As I said above, where did the term "Zombie" originate from? Why can't we just call them the "reanimated"?
But this historical meaning has a factual basis in social relationships and ritual within a specific religious context. (For an easy read on the topic, try Zora Neal Hurston's Tell My Horse.) The 20th century popular media variations (i.e. genesis magical, divine, or pathogenic?, fast zombies versus slow zombies, etc.) are more a construction of Hollywood (a la the 1932 Bella Lugosi film White Zombie, and especially the Romero zombie cycle, including adaptations), comic books (e.g.
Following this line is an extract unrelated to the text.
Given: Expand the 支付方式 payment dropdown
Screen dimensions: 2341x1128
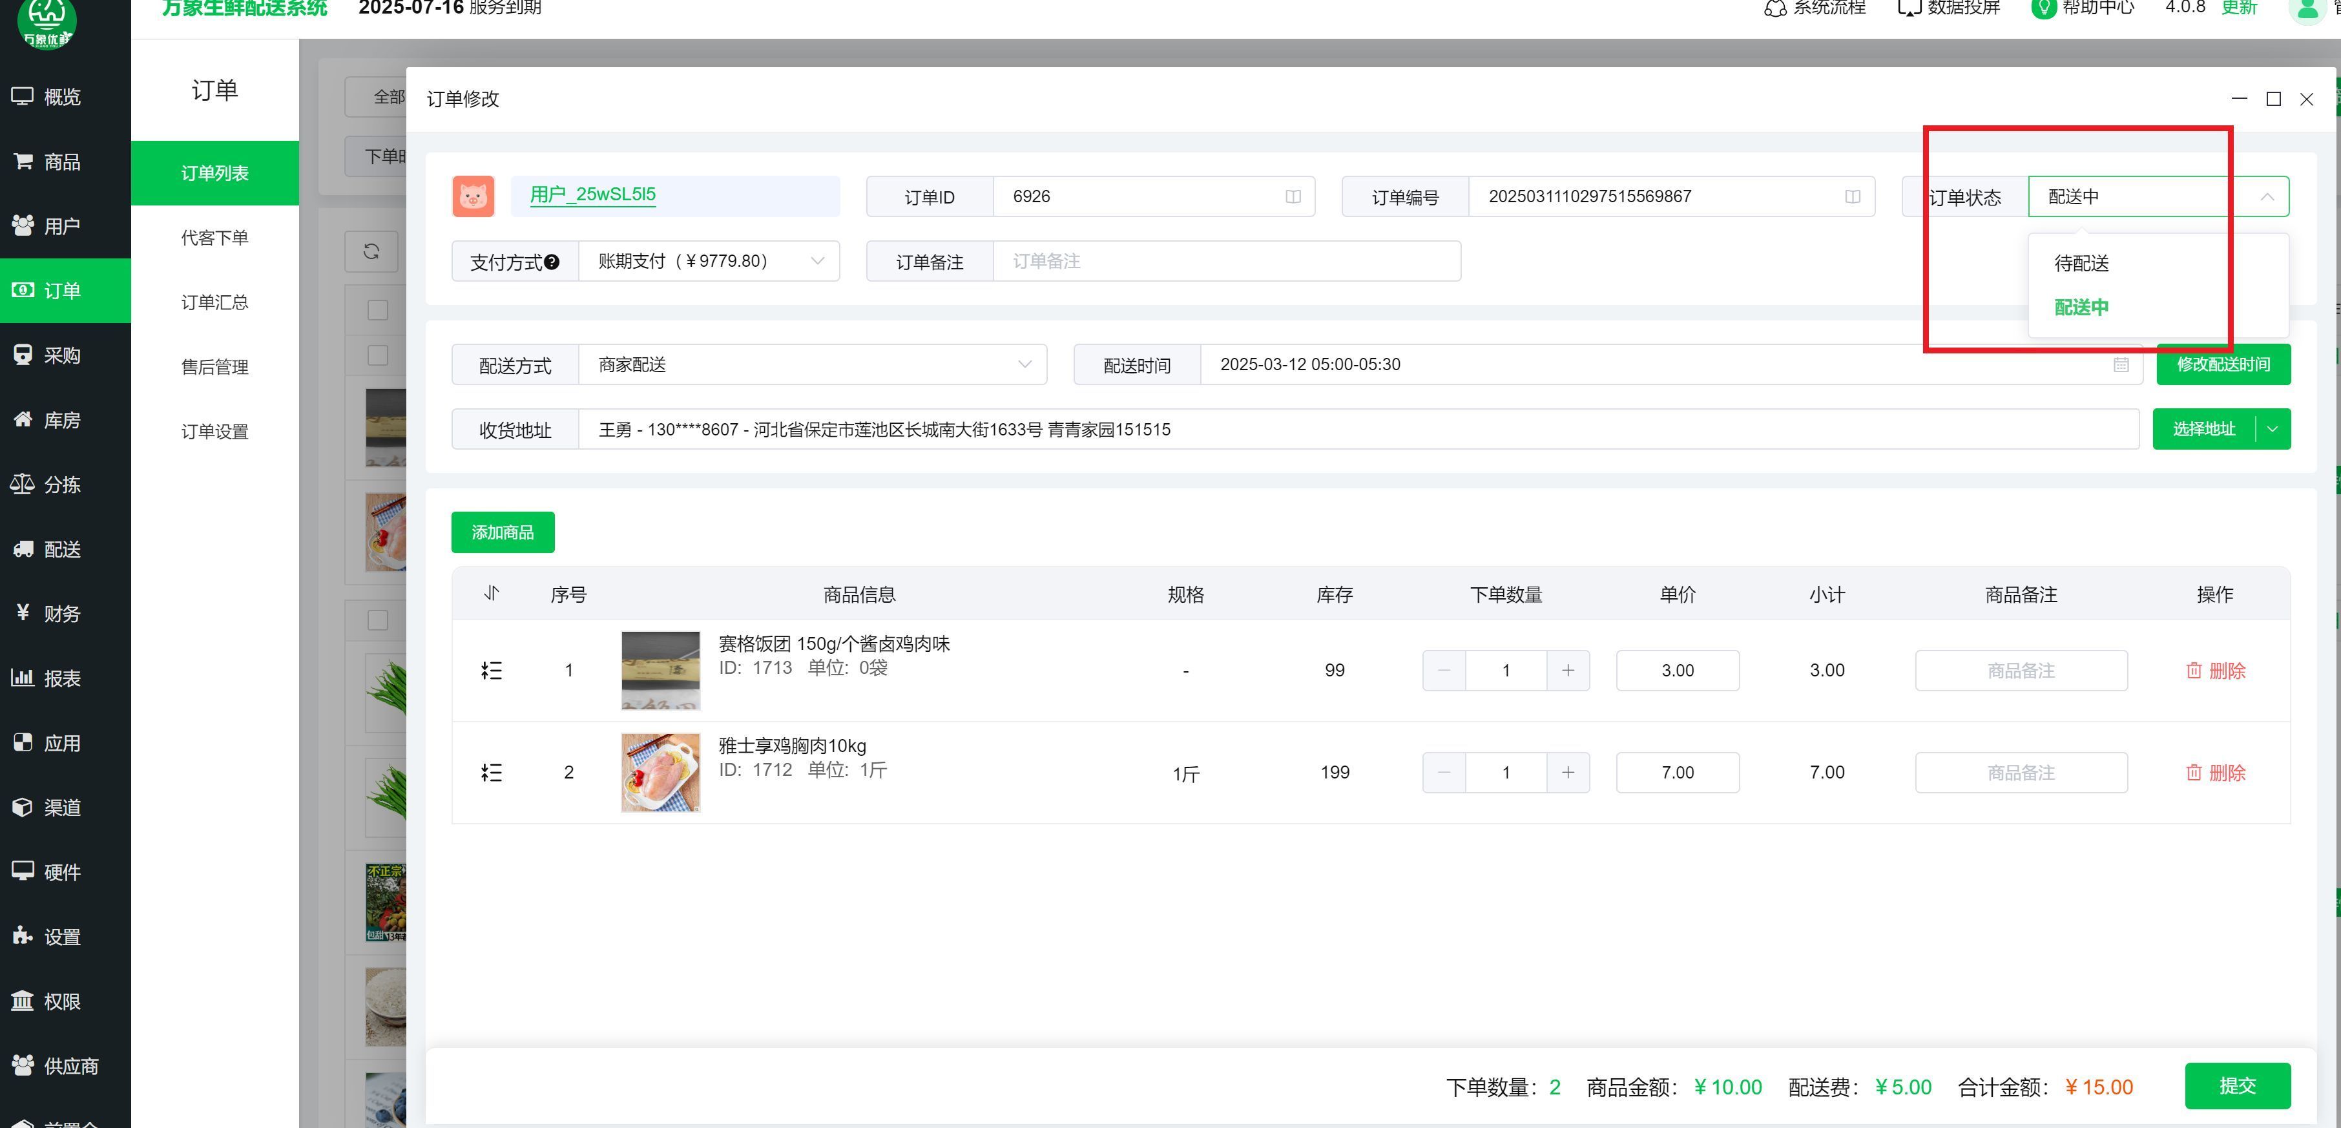Looking at the screenshot, I should [x=817, y=262].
Tales of the Zombie, etc.), and other popular media and cultural phenomena (e.g. zombie flash mobs, and video games) that borrows a very rough approximation to the Haitian phenomenon, but mostly builds off iterations of its own cultural reinterpretion.
Origin of ZOMBIE
Louisiana Creole or Haitian Creole zonbi, of Bantu origin; akin to Kimbundu nzúmbe ghost First Known Use: circa 1871
and From Wikipedia
The English word "zombie" is first recorded in 1819, in a history of Brazil by the poet Robert Southey, in the form of "zombi". The Oxford English Dictionary gives the origin of the word as West African, and compares it to the Kongo words "nzambi" (god) and "zumbi" (fetish).